Geraldine Craig is an artist and writer whose research focuses on the intersections or relationships between textile history, theory/criticism, curatorial work, and studio practice. She is especially interested in marginalized craft practices, with primary research interests Hmong textiles and contemporary art and craft. She received her Master of Fine Arts from Cranbrook Academy of Art (1989). She’s taught at Red Deer College, Canada; College for Creative Studies, Detroit; low-residency MFA, Vermont College; and as Assistant Director for Academic Programs, Cranbrook Academy of Art (2001 – 2007), developed the annual Critical Studies/Humanities program. Craig is a 2014 Fellow-in-Residence at the Women’s International Study Center in Santa Fe; the 2012-2013 Dorothy Liesky Wampler Eminent Professor, James Madison University; Associate Fellow, International Quilt Study Center & Museum, University of Nebraska-Lincoln (2010); the
1994-95 James Renwick Senior Fellow in American Craft, Smithsonian. Craig has published a monograph on the work of sculptor Joan Livingstone (Telos: London), and more than ninety book chapters, essays, and reviews in periodicals such as Art in America, Hmong Studies Journal, Sculpture, Surface Design Journal, and The Journal of Modern Craft, among others. She has been Department Head of Art at Kansas State University since July 2007.

Jennifer Daley researches military fashion. She is interested in how and why military uniform developed and the ways in which elements of military uniform appear in women’s civilian fashion. Jennifer is a PhD candidate in History within The Department of War Studies, King’s College, London, where she is researching sailor uniforms and nautical fashion. Her PhD supervisor is the naval historian, Professor Andrew Lambert. Jennifer also earned an MA from King’s College in International Relations, where her dissertation focused on the political economics of the interwar period, 1919-1939. She is particularly interested in how wartime politics affect fashion. In 2007, she graduated with an MA in Art History within The Department of Dress History at the Courtauld Institute of Art, London, with a dissertation titled, ‘Uniforms and Uniformity: The Development of British Royal Navy Sailor Uniform and Its Influence on Civilian Fashion in Victorian England, 1846-1901,’ under the supervision of Professor Aileen Ribeiro. Jennifer is a graduate of the intensive millinery program within The Department of Fashion at Kensington and Chelsea College, London, where she designed and made military and wartime-inspired hats and headpieces for historic and modern wear. Jennifer holds a BA from The University of Texas at Austin

Anjali Deshmukh: I have worked in the field of natural vegetable dyes and natural dyes since last 15 years. Presently I am engaged in research on dying, painting and printing with natural sources in style of Kalamkari and Madhubani, famous traditional Indian arts which richly displays the mythological stories.  The paintings are done on both fabric and canvas as decorative materials. I’m also trying to introduce these styles on different outfits and have attended many National and International Conferences to introduce my work in this field. I had also organized the events fashion soiree to present outfits with traditional Indian embroideries, colour values and seasonal clothing. Other event like heritage India, Texpression and Trends as Institutional Fashion shows, very recently I have organized Green Textiles, Green Fashions, Exhibition and Competition for green environment. Organized awareness programs on natural colourants in colleges. I have joined with Society of Natural dyes and colourist New Delhi, Indian Science Congress Association, Kolkata, working as Vice President of Wild life and Environment Conservation Society, Amravati and has regularly organized workshop for school kids to prepare greeting card and religious idols with natural colours.
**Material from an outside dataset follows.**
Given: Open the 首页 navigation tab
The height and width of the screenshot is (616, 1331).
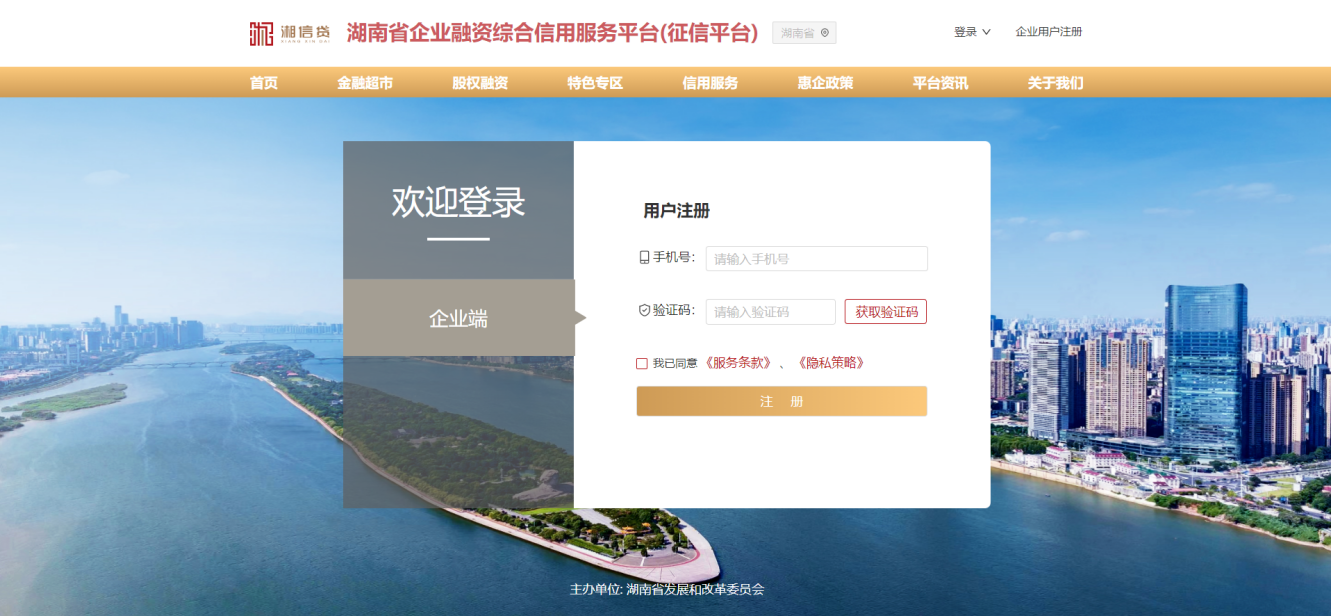Looking at the screenshot, I should pyautogui.click(x=264, y=83).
Emmanuelle Dirix is Theory Coordinator for the BA Textiles degrees at Chelsea College of Art & Design (UAL), history and theory tutor at the Antwerp Fashion Academy and visiting fellow at the Hong Kong Design Institute. She has previously lectured at Central Saint Martins, The Royal College of Art and the London College of Fashion. She also works as a free-lance curator, her most recent show Unravel – Knitwear in Fashion was hosted at Momu, Antwerp and in the past she has worked for the Fitzwilliam Museum in Cambridge and the Whitworth Art gallery in Manchester.  Her research interests center around the historiography of fashion, conflict & fashion, the globelisation of beauty ideals and gender studies.

Mary M. Dusenbury Spencer Museum of Art, University of Kansas. She is currently project director of Color in Ancient and Medieval East Asia, an international and interdisciplinary collaboration of scholars seeking to advance research in this important but understudied field. The project began with a small colloquium (2010) followed by a larger working symposium (March 2013) to share research and prepare for an edited volume of essays. Dusenbury began her study of color in East Asia with a year-long course on the history of color in Japan with color historian Nagasaki Seiki at the University of Arts in Kyoto (Kyoto Geijutsu Daigaku). Her PhD dissertation (Asian art history, University of Kansas) focused on color in Heian period Japan (794-1185) and included an annotated translation of the Kusagusa no some yōdo, a tenth century manual for dyers in the Bureau of the Wardrobe. Her undergraduate degree is from Harvard University. Dr. Dusenbury has written and lectured extensively on East and Central Asian textiles, most recently at the Getty Research Institute, “ Color Matters: The Significance and Materiality of Color in Ancient and Medieval East Asia. Color Colloquium, June 4-5, 2013.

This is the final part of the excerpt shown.